(Items listed in a data set)
'''

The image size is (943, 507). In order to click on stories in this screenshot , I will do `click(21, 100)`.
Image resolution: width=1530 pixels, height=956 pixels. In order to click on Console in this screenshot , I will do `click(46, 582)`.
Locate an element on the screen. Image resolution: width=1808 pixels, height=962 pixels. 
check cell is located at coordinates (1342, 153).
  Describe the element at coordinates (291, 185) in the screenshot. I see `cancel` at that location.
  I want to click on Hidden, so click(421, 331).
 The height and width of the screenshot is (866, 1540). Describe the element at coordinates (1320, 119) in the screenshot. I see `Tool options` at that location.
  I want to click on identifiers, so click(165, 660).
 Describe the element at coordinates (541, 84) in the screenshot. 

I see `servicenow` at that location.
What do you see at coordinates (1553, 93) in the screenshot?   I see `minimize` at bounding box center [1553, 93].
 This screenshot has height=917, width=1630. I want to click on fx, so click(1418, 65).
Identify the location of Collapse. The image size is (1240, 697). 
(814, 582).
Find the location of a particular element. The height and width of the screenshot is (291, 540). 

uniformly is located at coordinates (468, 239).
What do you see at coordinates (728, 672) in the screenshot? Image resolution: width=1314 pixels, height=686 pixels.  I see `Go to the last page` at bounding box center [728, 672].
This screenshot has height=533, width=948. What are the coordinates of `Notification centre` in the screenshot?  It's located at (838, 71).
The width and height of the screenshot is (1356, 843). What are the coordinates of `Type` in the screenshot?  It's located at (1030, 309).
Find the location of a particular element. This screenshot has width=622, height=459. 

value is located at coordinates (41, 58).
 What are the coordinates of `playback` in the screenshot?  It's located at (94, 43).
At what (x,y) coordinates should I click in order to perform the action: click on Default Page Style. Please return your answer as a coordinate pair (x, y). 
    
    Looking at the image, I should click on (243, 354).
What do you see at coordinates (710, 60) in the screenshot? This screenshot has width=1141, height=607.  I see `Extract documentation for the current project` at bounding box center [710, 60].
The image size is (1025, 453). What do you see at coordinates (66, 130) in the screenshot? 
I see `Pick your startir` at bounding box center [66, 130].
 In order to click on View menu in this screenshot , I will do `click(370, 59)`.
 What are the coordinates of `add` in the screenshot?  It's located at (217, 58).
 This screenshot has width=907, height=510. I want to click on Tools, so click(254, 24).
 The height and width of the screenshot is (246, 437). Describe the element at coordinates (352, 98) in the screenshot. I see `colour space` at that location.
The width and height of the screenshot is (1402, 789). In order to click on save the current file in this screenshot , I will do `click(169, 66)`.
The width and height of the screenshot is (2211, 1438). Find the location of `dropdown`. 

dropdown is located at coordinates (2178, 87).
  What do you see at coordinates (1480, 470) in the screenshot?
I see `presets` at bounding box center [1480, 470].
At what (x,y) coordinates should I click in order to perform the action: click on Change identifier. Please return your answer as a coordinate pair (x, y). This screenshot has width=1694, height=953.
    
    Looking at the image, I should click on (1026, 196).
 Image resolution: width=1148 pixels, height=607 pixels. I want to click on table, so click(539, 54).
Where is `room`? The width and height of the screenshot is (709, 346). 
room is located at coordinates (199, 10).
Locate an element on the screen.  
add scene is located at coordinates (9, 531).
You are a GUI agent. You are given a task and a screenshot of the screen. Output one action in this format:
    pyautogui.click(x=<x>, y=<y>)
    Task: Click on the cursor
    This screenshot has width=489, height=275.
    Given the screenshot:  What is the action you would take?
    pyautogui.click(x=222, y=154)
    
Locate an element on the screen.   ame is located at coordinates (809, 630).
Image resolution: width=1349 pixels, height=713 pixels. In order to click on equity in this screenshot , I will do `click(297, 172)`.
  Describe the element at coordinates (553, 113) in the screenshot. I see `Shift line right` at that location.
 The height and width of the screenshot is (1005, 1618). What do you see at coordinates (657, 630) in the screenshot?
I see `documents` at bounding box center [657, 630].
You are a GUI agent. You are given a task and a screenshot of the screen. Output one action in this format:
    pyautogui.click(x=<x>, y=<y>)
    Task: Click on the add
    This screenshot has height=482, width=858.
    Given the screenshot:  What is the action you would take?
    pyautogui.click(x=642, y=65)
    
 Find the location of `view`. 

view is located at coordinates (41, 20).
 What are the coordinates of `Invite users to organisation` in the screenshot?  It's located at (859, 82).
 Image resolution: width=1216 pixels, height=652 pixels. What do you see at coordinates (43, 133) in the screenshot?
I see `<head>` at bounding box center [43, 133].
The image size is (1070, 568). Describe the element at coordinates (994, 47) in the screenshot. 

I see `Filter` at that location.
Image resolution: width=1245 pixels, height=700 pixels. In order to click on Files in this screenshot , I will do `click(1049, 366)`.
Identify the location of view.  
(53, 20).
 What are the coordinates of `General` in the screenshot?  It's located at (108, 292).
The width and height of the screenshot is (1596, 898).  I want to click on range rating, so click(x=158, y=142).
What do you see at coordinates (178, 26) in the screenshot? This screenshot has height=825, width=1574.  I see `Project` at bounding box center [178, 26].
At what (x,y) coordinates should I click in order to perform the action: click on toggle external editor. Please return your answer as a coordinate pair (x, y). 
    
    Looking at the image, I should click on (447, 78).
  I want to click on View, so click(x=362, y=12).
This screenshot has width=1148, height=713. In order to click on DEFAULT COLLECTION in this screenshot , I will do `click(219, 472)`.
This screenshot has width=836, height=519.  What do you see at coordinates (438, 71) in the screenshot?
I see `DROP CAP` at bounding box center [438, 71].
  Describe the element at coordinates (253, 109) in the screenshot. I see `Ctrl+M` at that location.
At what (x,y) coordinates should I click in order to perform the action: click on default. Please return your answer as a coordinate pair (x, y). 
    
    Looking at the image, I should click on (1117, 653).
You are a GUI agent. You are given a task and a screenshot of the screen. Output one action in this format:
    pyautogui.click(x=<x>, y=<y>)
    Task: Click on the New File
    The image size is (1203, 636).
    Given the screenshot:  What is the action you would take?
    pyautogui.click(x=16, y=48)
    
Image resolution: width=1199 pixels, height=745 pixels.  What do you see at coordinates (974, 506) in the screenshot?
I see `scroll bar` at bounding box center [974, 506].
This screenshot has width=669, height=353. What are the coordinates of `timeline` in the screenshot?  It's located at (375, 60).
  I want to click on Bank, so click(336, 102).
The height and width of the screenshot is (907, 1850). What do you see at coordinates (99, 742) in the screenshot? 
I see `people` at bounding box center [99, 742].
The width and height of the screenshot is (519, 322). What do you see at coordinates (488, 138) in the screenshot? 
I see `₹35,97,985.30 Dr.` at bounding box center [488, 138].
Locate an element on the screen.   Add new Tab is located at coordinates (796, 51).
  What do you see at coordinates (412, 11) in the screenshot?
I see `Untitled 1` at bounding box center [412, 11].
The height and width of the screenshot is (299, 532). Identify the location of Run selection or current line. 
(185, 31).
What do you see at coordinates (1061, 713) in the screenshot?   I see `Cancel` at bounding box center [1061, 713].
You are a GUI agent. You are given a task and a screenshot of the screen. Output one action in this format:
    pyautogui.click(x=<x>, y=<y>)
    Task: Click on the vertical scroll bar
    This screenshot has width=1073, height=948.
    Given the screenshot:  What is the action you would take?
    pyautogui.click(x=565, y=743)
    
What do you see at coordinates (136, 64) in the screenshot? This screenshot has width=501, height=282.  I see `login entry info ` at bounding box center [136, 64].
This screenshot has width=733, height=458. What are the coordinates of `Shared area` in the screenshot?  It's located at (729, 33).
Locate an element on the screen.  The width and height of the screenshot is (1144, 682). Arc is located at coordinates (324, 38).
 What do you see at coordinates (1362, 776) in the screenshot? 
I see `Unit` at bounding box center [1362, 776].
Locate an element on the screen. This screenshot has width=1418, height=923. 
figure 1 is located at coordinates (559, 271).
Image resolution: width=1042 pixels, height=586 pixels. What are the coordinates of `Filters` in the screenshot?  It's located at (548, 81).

'''

▸ **Exercise task**
Format the lines of the data above as a numbered list, starting with the line that contains "click on toggle" and ending with the line that contains "Looking at the image, I should click on (1117, 653).", both included. Leave out any blank lines.

▸ **Expected answer**
1. At what (x,y) coordinates should I click in order to perform the action: click on toggle external editor. Please return your answer as a coordinate pair (x, y). 
2.     Looking at the image, I should click on (447, 78).
3.   I want to click on View, so click(x=362, y=12).
4. This screenshot has width=1148, height=713. In order to click on DEFAULT COLLECTION in this screenshot , I will do `click(219, 472)`.
5. This screenshot has width=836, height=519.  What do you see at coordinates (438, 71) in the screenshot?
6. I see `DROP CAP` at bounding box center [438, 71].
7.   Describe the element at coordinates (253, 109) in the screenshot. I see `Ctrl+M` at that location.
8. At what (x,y) coordinates should I click in order to perform the action: click on default. Please return your answer as a coordinate pair (x, y). 
9.     Looking at the image, I should click on (1117, 653).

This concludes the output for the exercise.